The complete set of records should be given again verbatim.
☆ ☆ ☆
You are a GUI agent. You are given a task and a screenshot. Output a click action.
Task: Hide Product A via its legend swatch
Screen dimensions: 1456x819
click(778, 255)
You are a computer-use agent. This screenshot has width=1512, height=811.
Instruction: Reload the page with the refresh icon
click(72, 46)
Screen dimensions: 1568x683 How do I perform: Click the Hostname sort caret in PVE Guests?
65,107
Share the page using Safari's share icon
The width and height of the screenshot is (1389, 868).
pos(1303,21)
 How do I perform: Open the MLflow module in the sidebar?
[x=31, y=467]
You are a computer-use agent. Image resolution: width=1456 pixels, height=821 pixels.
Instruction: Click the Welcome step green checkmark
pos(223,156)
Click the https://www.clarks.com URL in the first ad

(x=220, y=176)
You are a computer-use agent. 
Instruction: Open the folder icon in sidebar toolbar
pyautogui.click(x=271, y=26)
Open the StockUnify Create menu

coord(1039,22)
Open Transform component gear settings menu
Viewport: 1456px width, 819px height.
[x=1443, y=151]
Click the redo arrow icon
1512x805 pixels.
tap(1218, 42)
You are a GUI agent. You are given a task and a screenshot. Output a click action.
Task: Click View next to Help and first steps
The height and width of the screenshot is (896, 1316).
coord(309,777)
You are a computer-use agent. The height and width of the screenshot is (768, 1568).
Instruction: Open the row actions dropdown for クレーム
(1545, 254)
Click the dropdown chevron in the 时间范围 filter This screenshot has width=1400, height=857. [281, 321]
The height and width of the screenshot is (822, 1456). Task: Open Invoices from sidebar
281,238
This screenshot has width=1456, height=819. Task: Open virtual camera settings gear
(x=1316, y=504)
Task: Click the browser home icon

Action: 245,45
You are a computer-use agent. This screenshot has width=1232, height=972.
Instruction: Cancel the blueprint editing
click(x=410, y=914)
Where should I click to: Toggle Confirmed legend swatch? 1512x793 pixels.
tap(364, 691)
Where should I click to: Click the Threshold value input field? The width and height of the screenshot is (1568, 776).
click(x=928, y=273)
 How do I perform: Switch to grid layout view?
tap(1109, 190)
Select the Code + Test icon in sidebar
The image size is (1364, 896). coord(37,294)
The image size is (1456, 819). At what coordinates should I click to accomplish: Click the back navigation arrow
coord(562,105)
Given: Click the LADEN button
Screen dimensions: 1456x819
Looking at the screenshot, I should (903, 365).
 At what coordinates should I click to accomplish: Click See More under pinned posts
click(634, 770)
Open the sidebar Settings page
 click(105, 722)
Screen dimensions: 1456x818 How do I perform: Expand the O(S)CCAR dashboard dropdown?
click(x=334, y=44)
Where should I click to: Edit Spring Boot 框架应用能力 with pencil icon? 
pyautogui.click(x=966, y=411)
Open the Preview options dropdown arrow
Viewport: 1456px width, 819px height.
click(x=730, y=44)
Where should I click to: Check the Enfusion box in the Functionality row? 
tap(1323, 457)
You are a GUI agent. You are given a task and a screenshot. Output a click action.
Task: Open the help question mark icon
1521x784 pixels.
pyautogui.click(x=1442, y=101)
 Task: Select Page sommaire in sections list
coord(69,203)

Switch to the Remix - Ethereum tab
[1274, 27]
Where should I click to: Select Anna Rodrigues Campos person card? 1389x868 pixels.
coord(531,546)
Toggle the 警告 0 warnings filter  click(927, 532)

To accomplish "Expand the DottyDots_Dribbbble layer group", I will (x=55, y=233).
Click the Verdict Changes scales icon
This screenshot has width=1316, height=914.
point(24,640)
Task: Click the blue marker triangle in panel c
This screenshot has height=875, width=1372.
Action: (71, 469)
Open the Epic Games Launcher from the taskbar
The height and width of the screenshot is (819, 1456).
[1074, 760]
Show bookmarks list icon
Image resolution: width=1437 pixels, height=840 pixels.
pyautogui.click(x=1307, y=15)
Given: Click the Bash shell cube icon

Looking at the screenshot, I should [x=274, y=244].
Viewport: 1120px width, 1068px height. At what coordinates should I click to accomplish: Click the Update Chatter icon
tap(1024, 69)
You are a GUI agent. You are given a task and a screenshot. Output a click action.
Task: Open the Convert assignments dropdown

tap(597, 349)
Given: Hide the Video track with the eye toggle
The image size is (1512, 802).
☆ ☆ ☆
Exercise response →
You are a GUI agent. You are given a task and a screenshot. Output a click action.
Task: Hide Product A via its legend swatch
Screen dimensions: 1456x819
click(778, 255)
You are a computer-use agent. This screenshot has width=1512, height=811.
Instruction: Reload the page with the refresh icon
click(72, 46)
Screen dimensions: 1568x683 How do I perform: Click the Hostname sort caret in PVE Guests?
65,107
Share the page using Safari's share icon
The width and height of the screenshot is (1389, 868).
pos(1303,21)
 How do I perform: Open the MLflow module in the sidebar?
[x=31, y=467]
You are a computer-use agent. Image resolution: width=1456 pixels, height=821 pixels.
Instruction: Click the Welcome step green checkmark
pos(223,156)
Click the https://www.clarks.com URL in the first ad

(x=220, y=176)
You are a computer-use agent. 
Instruction: Open the folder icon in sidebar toolbar
pyautogui.click(x=271, y=26)
Open the StockUnify Create menu

coord(1039,22)
Open Transform component gear settings menu
Viewport: 1456px width, 819px height.
[x=1443, y=151]
Click the redo arrow icon
1512x805 pixels.
tap(1218, 42)
You are a GUI agent. You are given a task and a screenshot. Output a click action.
Task: Click View next to Help and first steps
The height and width of the screenshot is (896, 1316).
coord(309,777)
You are a computer-use agent. The height and width of the screenshot is (768, 1568).
Instruction: Open the row actions dropdown for クレーム
(1545, 254)
Click the dropdown chevron in the 时间范围 filter This screenshot has width=1400, height=857. [281, 321]
The height and width of the screenshot is (822, 1456). Task: Open Invoices from sidebar
281,238
This screenshot has width=1456, height=819. Task: Open virtual camera settings gear
(x=1316, y=504)
Task: Click the browser home icon

Action: 245,45
You are a computer-use agent. This screenshot has width=1232, height=972.
Instruction: Cancel the blueprint editing
click(x=410, y=914)
Where should I click to: Toggle Confirmed legend swatch? 1512x793 pixels.
tap(364, 691)
Where should I click to: Click the Threshold value input field? The width and height of the screenshot is (1568, 776).
click(x=928, y=273)
 How do I perform: Switch to grid layout view?
tap(1109, 190)
Select the Code + Test icon in sidebar
The image size is (1364, 896). coord(37,294)
The image size is (1456, 819). At what coordinates should I click to accomplish: Click the back navigation arrow
coord(562,105)
Given: Click the LADEN button
Screen dimensions: 1456x819
Looking at the screenshot, I should (903, 365).
 At what coordinates should I click to accomplish: Click See More under pinned posts
click(634, 770)
Open the sidebar Settings page
 click(105, 722)
Screen dimensions: 1456x818 How do I perform: Expand the O(S)CCAR dashboard dropdown?
click(x=334, y=44)
Where should I click to: Edit Spring Boot 框架应用能力 with pencil icon? 
pyautogui.click(x=966, y=411)
Open the Preview options dropdown arrow
Viewport: 1456px width, 819px height.
click(x=730, y=44)
Where should I click to: Check the Enfusion box in the Functionality row? 
tap(1323, 457)
You are a GUI agent. You are given a task and a screenshot. Output a click action.
Task: Open the help question mark icon
1521x784 pixels.
pyautogui.click(x=1442, y=101)
 Task: Select Page sommaire in sections list
coord(69,203)

Switch to the Remix - Ethereum tab
[1274, 27]
Where should I click to: Select Anna Rodrigues Campos person card? 1389x868 pixels.
coord(531,546)
Toggle the 警告 0 warnings filter  click(927, 532)

To accomplish "Expand the DottyDots_Dribbbble layer group", I will (x=55, y=233).
Click the Verdict Changes scales icon
This screenshot has width=1316, height=914.
point(24,640)
Task: Click the blue marker triangle in panel c
This screenshot has height=875, width=1372.
Action: (71, 469)
Open the Epic Games Launcher from the taskbar
The height and width of the screenshot is (819, 1456).
[1074, 760]
Show bookmarks list icon
Image resolution: width=1437 pixels, height=840 pixels.
pyautogui.click(x=1307, y=15)
Given: Click the Bash shell cube icon

Looking at the screenshot, I should [x=274, y=244].
Viewport: 1120px width, 1068px height. At what coordinates should I click to accomplish: Click the Update Chatter icon
tap(1024, 69)
You are a GUI agent. You are given a task and a screenshot. Output a click action.
Task: Open the Convert assignments dropdown

tap(597, 349)
Given: Hide the Video track with the eye toggle
The image size is (1512, 802).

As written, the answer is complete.